Collected data entries:

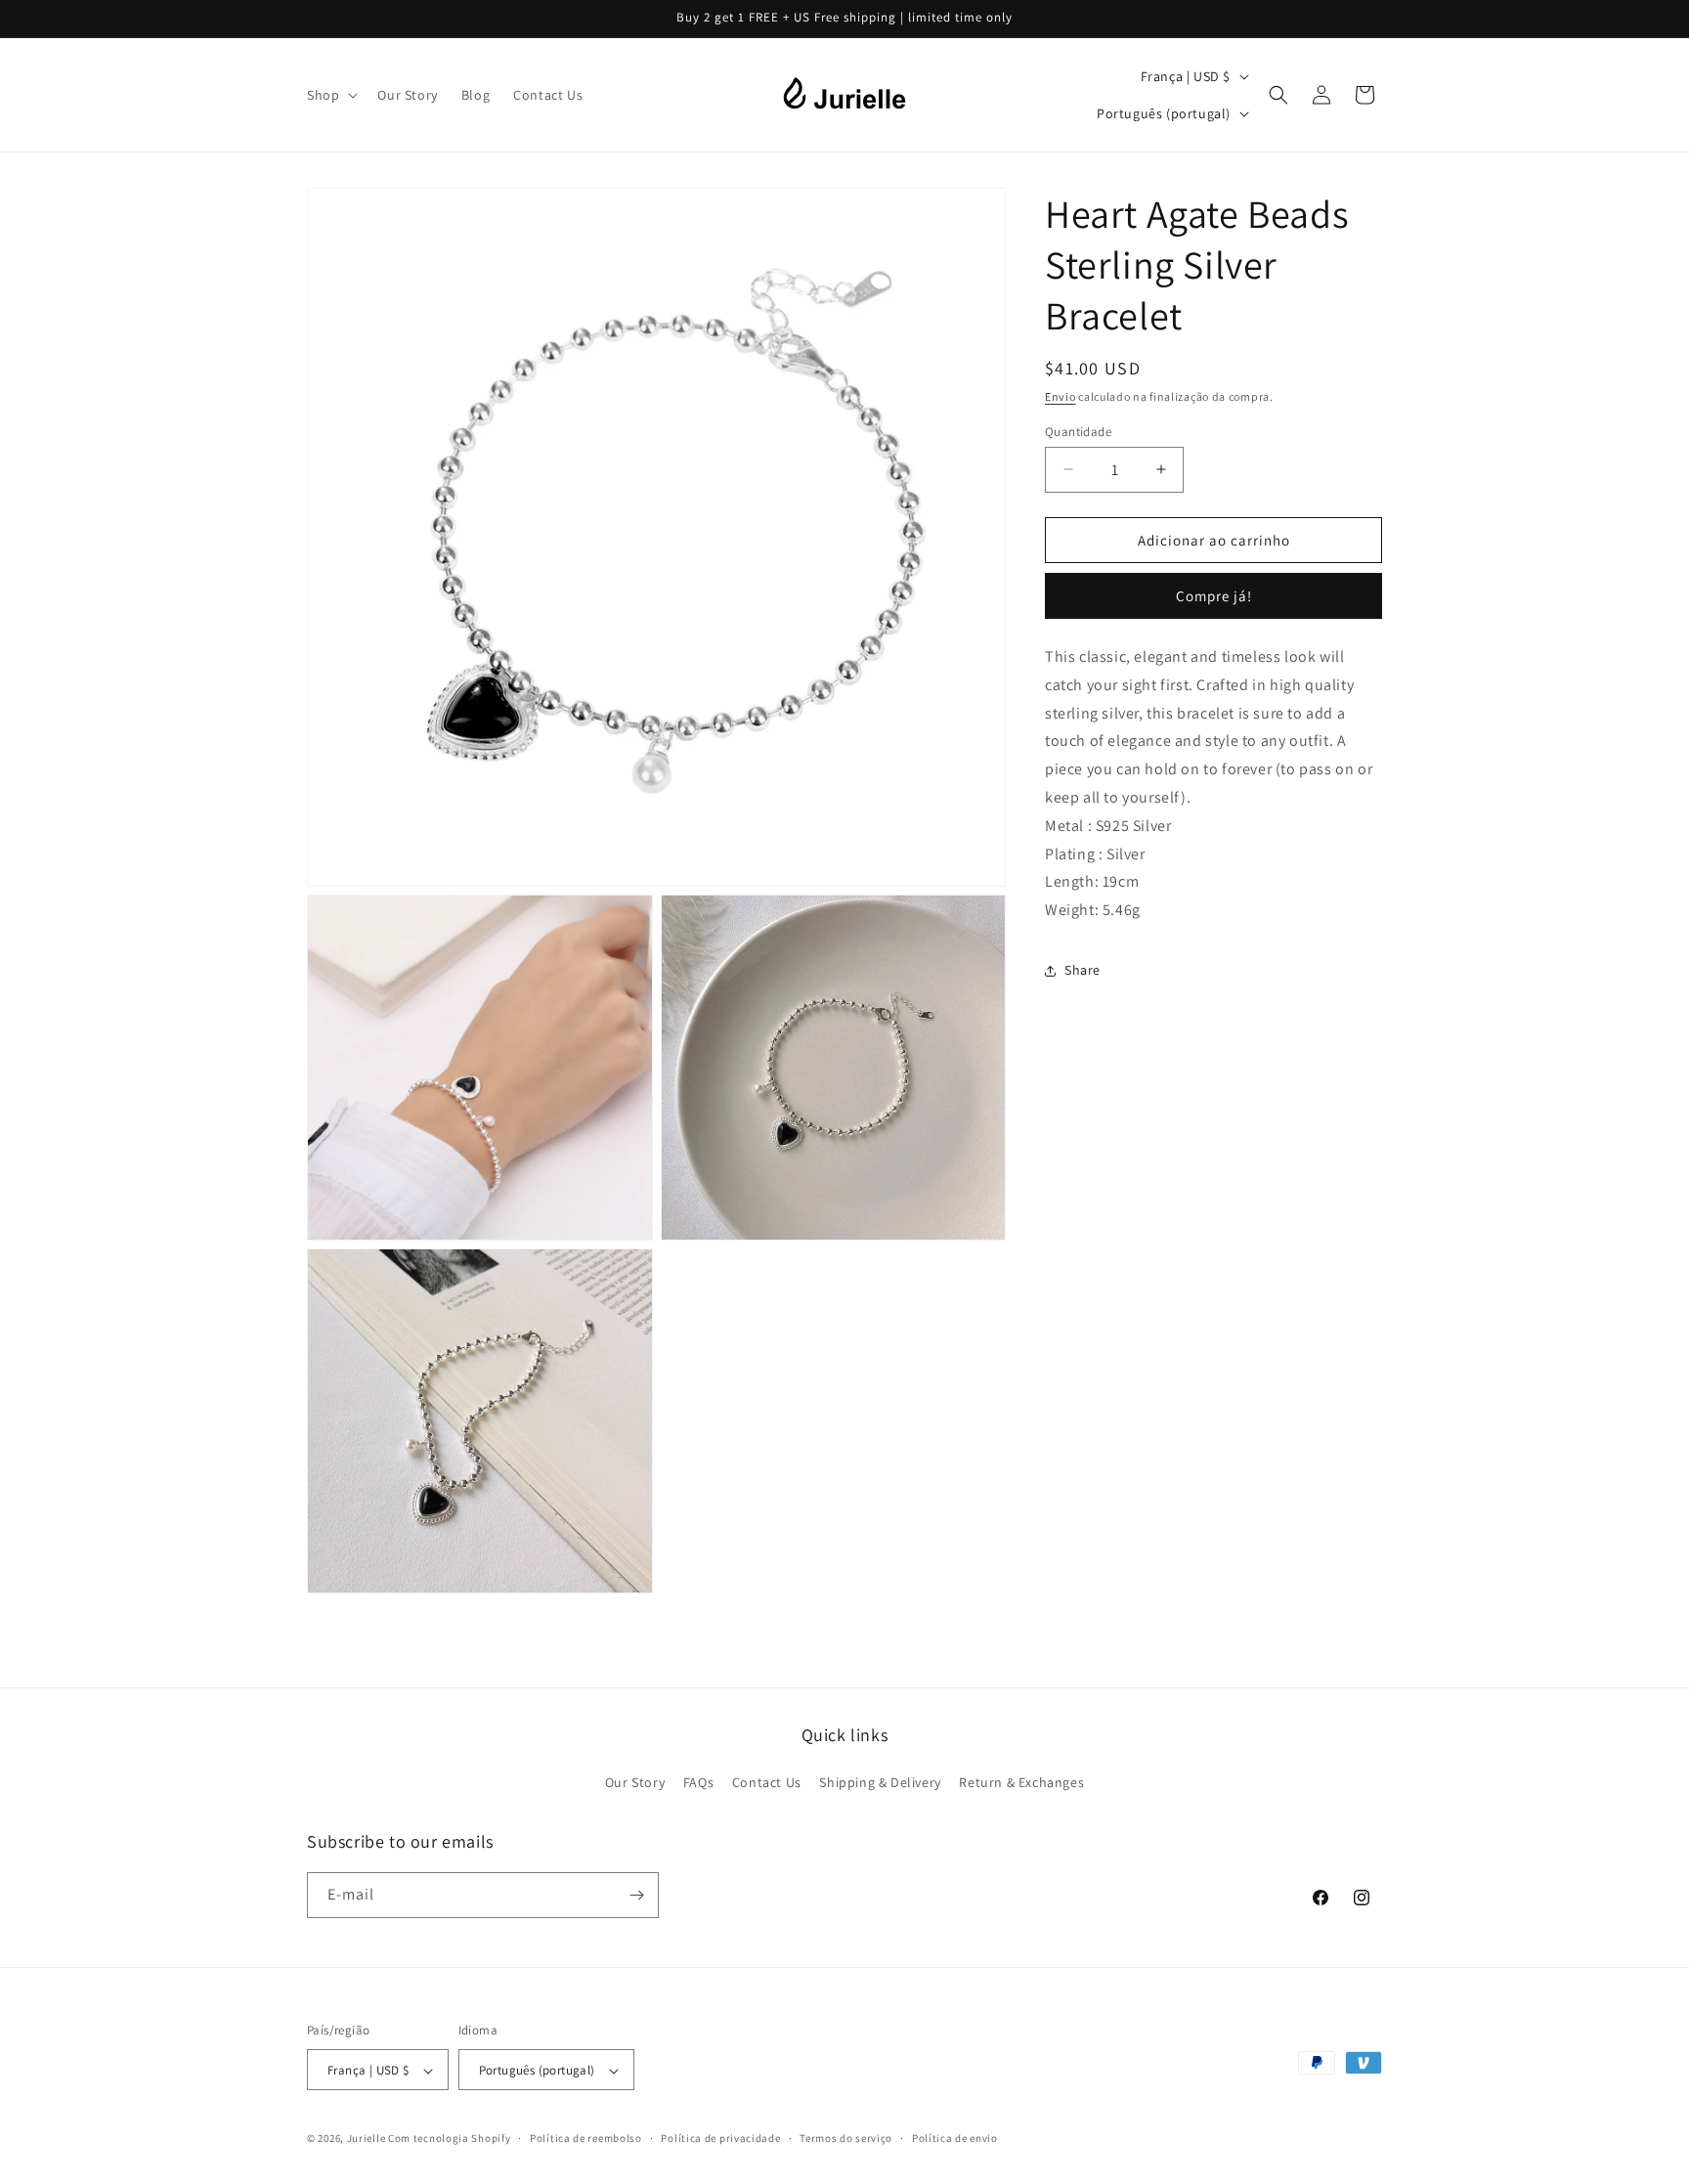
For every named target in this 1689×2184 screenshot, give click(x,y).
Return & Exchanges (1021, 1783)
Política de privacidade (720, 2138)
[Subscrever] (636, 1895)
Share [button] (1082, 970)
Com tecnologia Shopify (449, 2139)
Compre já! (1214, 596)
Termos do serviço (846, 2138)
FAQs (698, 1783)
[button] (330, 94)
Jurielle (366, 2139)
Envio (1060, 396)
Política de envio (955, 2138)
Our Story (635, 1783)
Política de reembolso (586, 2138)
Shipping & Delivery (879, 1783)
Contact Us (766, 1783)
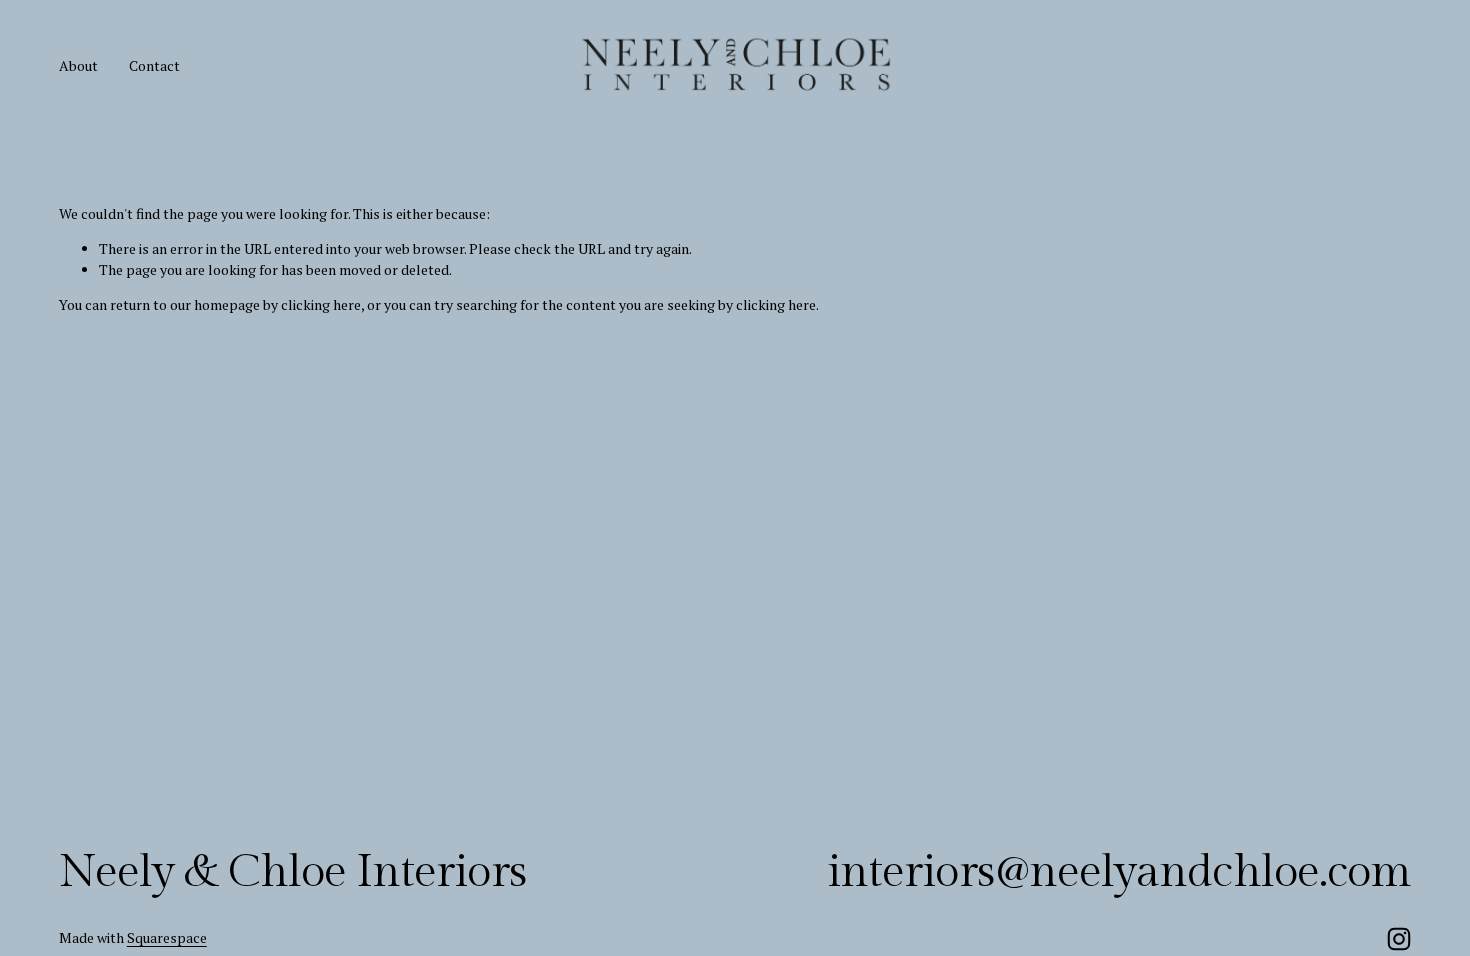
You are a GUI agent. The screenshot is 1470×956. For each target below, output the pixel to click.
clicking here (321, 304)
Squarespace (167, 937)
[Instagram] (1399, 939)
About (78, 65)
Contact (154, 65)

Your goal: Beginning with the line where "Jurielle (366, 2139)" appears, transcribe the records above word for word through their last line, and include no pictures.

Written solution:
Jurielle (366, 2139)
Envio (1060, 396)
Política de envio (955, 2138)
Our Story (635, 1783)
Política de reembolso (586, 2138)
Shipping & Delivery (879, 1783)
Contact Us (766, 1783)
You are a GUI agent. The screenshot is 1470×956. For each target below, output the pixel to click.
clicking here (321, 304)
Squarespace (167, 937)
[Instagram] (1399, 939)
About (78, 65)
Contact (154, 65)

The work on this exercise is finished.